* **Your goal**: Return all of the records below verbatim.

* **Material for this exercise**:
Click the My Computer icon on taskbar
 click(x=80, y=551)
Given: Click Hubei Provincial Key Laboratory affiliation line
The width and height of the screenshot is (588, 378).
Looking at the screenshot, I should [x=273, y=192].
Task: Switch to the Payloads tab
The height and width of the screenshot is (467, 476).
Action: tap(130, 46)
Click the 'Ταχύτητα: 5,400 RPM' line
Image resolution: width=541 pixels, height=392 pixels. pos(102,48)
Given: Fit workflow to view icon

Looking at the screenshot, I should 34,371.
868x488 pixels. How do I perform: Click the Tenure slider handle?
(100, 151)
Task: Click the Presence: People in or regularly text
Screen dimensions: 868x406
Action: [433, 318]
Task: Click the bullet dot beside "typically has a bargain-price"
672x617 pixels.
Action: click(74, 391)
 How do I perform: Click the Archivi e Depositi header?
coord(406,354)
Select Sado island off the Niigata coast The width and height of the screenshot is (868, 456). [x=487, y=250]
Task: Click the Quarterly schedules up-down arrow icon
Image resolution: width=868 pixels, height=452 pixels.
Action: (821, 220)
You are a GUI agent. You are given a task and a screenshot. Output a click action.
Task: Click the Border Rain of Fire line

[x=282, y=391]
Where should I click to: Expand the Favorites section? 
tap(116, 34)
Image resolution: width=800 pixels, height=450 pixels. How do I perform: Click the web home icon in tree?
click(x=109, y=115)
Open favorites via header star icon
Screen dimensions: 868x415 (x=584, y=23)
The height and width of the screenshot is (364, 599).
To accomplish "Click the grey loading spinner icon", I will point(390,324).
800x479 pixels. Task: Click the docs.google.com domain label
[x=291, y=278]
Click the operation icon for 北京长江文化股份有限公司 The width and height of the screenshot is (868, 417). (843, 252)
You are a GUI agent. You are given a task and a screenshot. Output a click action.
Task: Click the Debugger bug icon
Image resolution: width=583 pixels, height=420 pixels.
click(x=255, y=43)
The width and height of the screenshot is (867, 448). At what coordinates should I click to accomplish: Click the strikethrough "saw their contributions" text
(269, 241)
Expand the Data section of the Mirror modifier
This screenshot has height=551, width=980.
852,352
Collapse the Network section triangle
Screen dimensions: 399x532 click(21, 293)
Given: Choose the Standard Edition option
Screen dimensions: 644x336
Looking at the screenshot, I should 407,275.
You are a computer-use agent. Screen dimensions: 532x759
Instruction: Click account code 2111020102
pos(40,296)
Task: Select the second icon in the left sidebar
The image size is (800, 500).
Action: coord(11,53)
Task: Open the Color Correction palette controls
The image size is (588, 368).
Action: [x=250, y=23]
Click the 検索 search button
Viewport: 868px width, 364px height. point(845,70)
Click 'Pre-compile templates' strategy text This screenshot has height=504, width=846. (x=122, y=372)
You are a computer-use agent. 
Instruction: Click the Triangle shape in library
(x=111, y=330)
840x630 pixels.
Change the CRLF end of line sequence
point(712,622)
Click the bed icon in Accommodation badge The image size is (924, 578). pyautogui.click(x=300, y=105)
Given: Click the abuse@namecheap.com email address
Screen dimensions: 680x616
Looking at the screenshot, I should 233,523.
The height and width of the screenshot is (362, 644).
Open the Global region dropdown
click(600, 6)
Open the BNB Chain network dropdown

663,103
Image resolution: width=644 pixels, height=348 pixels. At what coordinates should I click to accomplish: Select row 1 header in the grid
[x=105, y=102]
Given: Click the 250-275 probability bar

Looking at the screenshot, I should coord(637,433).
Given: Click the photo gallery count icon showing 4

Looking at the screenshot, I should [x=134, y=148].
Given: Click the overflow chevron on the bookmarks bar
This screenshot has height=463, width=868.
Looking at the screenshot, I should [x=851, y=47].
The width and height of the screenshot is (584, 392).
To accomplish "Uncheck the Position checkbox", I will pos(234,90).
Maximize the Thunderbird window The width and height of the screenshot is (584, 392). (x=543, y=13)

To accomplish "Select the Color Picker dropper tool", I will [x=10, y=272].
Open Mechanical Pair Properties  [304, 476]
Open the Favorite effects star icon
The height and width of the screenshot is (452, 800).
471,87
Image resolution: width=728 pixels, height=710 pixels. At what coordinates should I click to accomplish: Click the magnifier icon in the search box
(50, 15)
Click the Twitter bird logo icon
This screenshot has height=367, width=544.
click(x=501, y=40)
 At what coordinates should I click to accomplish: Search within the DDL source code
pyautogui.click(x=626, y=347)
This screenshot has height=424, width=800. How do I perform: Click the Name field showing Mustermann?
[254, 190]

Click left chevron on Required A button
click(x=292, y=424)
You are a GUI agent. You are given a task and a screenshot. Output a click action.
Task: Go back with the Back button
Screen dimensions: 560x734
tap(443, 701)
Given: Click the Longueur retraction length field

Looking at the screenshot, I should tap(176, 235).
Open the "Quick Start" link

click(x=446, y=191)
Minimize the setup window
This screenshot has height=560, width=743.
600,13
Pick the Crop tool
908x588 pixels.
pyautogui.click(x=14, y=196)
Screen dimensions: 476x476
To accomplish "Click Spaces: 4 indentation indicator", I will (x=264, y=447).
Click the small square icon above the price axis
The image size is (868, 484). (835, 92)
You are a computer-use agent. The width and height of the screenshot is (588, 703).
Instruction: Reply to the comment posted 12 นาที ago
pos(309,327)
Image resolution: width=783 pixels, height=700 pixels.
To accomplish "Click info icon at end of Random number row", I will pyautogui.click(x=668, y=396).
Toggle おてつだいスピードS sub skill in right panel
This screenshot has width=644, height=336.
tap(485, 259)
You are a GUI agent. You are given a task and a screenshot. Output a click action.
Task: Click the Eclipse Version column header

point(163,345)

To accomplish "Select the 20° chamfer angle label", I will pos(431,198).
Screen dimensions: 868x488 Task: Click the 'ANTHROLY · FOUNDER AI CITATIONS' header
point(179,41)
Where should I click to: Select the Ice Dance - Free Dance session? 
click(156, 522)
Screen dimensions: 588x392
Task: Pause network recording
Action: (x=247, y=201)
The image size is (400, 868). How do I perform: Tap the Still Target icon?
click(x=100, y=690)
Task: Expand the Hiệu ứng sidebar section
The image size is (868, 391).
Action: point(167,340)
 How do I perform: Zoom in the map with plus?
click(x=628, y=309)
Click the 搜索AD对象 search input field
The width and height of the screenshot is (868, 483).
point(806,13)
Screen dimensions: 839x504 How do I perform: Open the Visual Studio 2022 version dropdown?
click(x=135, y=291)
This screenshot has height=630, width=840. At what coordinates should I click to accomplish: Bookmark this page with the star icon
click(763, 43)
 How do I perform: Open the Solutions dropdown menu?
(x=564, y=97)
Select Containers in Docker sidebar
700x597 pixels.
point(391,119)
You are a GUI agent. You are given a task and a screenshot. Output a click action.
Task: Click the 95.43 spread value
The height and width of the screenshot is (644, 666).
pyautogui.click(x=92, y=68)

* **Task result**:
Click the My Computer icon on taskbar
 click(x=80, y=551)
Given: Click Hubei Provincial Key Laboratory affiliation line
The width and height of the screenshot is (588, 378).
Looking at the screenshot, I should [x=273, y=192].
Task: Switch to the Payloads tab
The height and width of the screenshot is (467, 476).
Action: tap(130, 46)
Click the 'Ταχύτητα: 5,400 RPM' line
Image resolution: width=541 pixels, height=392 pixels. pos(102,48)
Given: Fit workflow to view icon

Looking at the screenshot, I should 34,371.
868x488 pixels. How do I perform: Click the Tenure slider handle?
(100, 151)
Task: Click the Presence: People in or regularly text
Screen dimensions: 868x406
Action: [433, 318]
Task: Click the bullet dot beside "typically has a bargain-price"
672x617 pixels.
Action: click(74, 391)
 How do I perform: Click the Archivi e Depositi header?
coord(406,354)
Select Sado island off the Niigata coast The width and height of the screenshot is (868, 456). [x=487, y=250]
Task: Click the Quarterly schedules up-down arrow icon
Image resolution: width=868 pixels, height=452 pixels.
Action: (821, 220)
You are a GUI agent. You are given a task and a screenshot. Output a click action.
Task: Click the Border Rain of Fire line

[x=282, y=391]
Where should I click to: Expand the Favorites section? 
tap(116, 34)
Image resolution: width=800 pixels, height=450 pixels. How do I perform: Click the web home icon in tree?
click(x=109, y=115)
Open favorites via header star icon
Screen dimensions: 868x415 (x=584, y=23)
The height and width of the screenshot is (364, 599).
To accomplish "Click the grey loading spinner icon", I will point(390,324).
800x479 pixels. Task: Click the docs.google.com domain label
[x=291, y=278]
Click the operation icon for 北京长江文化股份有限公司 The width and height of the screenshot is (868, 417). (843, 252)
You are a GUI agent. You are given a task and a screenshot. Output a click action.
Task: Click the Debugger bug icon
Image resolution: width=583 pixels, height=420 pixels.
click(x=255, y=43)
The width and height of the screenshot is (867, 448). At what coordinates should I click to accomplish: Click the strikethrough "saw their contributions" text
(269, 241)
Expand the Data section of the Mirror modifier
This screenshot has height=551, width=980.
852,352
Collapse the Network section triangle
Screen dimensions: 399x532 click(21, 293)
Given: Choose the Standard Edition option
Screen dimensions: 644x336
Looking at the screenshot, I should 407,275.
You are a computer-use agent. Screen dimensions: 532x759
Instruction: Click account code 2111020102
pos(40,296)
Task: Select the second icon in the left sidebar
The image size is (800, 500).
Action: coord(11,53)
Task: Open the Color Correction palette controls
The image size is (588, 368).
Action: [x=250, y=23]
Click the 検索 search button
Viewport: 868px width, 364px height. point(845,70)
Click 'Pre-compile templates' strategy text This screenshot has height=504, width=846. (x=122, y=372)
You are a computer-use agent. 
Instruction: Click the Triangle shape in library
(x=111, y=330)
840x630 pixels.
Change the CRLF end of line sequence
point(712,622)
Click the bed icon in Accommodation badge The image size is (924, 578). pyautogui.click(x=300, y=105)
Given: Click the abuse@namecheap.com email address
Screen dimensions: 680x616
Looking at the screenshot, I should 233,523.
The height and width of the screenshot is (362, 644).
Open the Global region dropdown
click(600, 6)
Open the BNB Chain network dropdown

663,103
Image resolution: width=644 pixels, height=348 pixels. At what coordinates should I click to accomplish: Select row 1 header in the grid
[x=105, y=102]
Given: Click the 250-275 probability bar

Looking at the screenshot, I should coord(637,433).
Given: Click the photo gallery count icon showing 4

Looking at the screenshot, I should [x=134, y=148].
Given: Click the overflow chevron on the bookmarks bar
This screenshot has height=463, width=868.
Looking at the screenshot, I should [x=851, y=47].
The width and height of the screenshot is (584, 392).
To accomplish "Uncheck the Position checkbox", I will pos(234,90).
Maximize the Thunderbird window The width and height of the screenshot is (584, 392). (x=543, y=13)

To accomplish "Select the Color Picker dropper tool", I will [x=10, y=272].
Open Mechanical Pair Properties  [304, 476]
Open the Favorite effects star icon
The height and width of the screenshot is (452, 800).
471,87
Image resolution: width=728 pixels, height=710 pixels. At what coordinates should I click to accomplish: Click the magnifier icon in the search box
(50, 15)
Click the Twitter bird logo icon
This screenshot has height=367, width=544.
click(x=501, y=40)
 At what coordinates should I click to accomplish: Search within the DDL source code
pyautogui.click(x=626, y=347)
This screenshot has height=424, width=800. How do I perform: Click the Name field showing Mustermann?
[254, 190]

Click left chevron on Required A button
click(x=292, y=424)
You are a GUI agent. You are given a task and a screenshot. Output a click action.
Task: Go back with the Back button
Screen dimensions: 560x734
tap(443, 701)
Given: Click the Longueur retraction length field

Looking at the screenshot, I should tap(176, 235).
Open the "Quick Start" link

click(x=446, y=191)
Minimize the setup window
This screenshot has height=560, width=743.
600,13
Pick the Crop tool
908x588 pixels.
pyautogui.click(x=14, y=196)
Screen dimensions: 476x476
To accomplish "Click Spaces: 4 indentation indicator", I will (x=264, y=447).
Click the small square icon above the price axis
The image size is (868, 484). (835, 92)
You are a computer-use agent. The width and height of the screenshot is (588, 703).
Instruction: Reply to the comment posted 12 นาที ago
pos(309,327)
Image resolution: width=783 pixels, height=700 pixels.
To accomplish "Click info icon at end of Random number row", I will pyautogui.click(x=668, y=396).
Toggle おてつだいスピードS sub skill in right panel
This screenshot has width=644, height=336.
tap(485, 259)
You are a GUI agent. You are given a task and a screenshot. Output a click action.
Task: Click the Eclipse Version column header

point(163,345)

To accomplish "Select the 20° chamfer angle label", I will pos(431,198).
Screen dimensions: 868x488 Task: Click the 'ANTHROLY · FOUNDER AI CITATIONS' header
point(179,41)
Where should I click to: Select the Ice Dance - Free Dance session? 
click(156, 522)
Screen dimensions: 588x392
Task: Pause network recording
Action: (x=247, y=201)
The image size is (400, 868). How do I perform: Tap the Still Target icon?
click(x=100, y=690)
Task: Expand the Hiệu ứng sidebar section
The image size is (868, 391).
Action: point(167,340)
 How do I perform: Zoom in the map with plus?
click(x=628, y=309)
Click the 搜索AD对象 search input field
The width and height of the screenshot is (868, 483).
point(806,13)
Screen dimensions: 839x504 How do I perform: Open the Visual Studio 2022 version dropdown?
click(x=135, y=291)
This screenshot has height=630, width=840. At what coordinates should I click to accomplish: Bookmark this page with the star icon
click(763, 43)
 How do I perform: Open the Solutions dropdown menu?
(x=564, y=97)
Select Containers in Docker sidebar
700x597 pixels.
point(391,119)
You are a GUI agent. You are given a task and a screenshot. Output a click action.
Task: Click the 95.43 spread value
The height and width of the screenshot is (644, 666).
pyautogui.click(x=92, y=68)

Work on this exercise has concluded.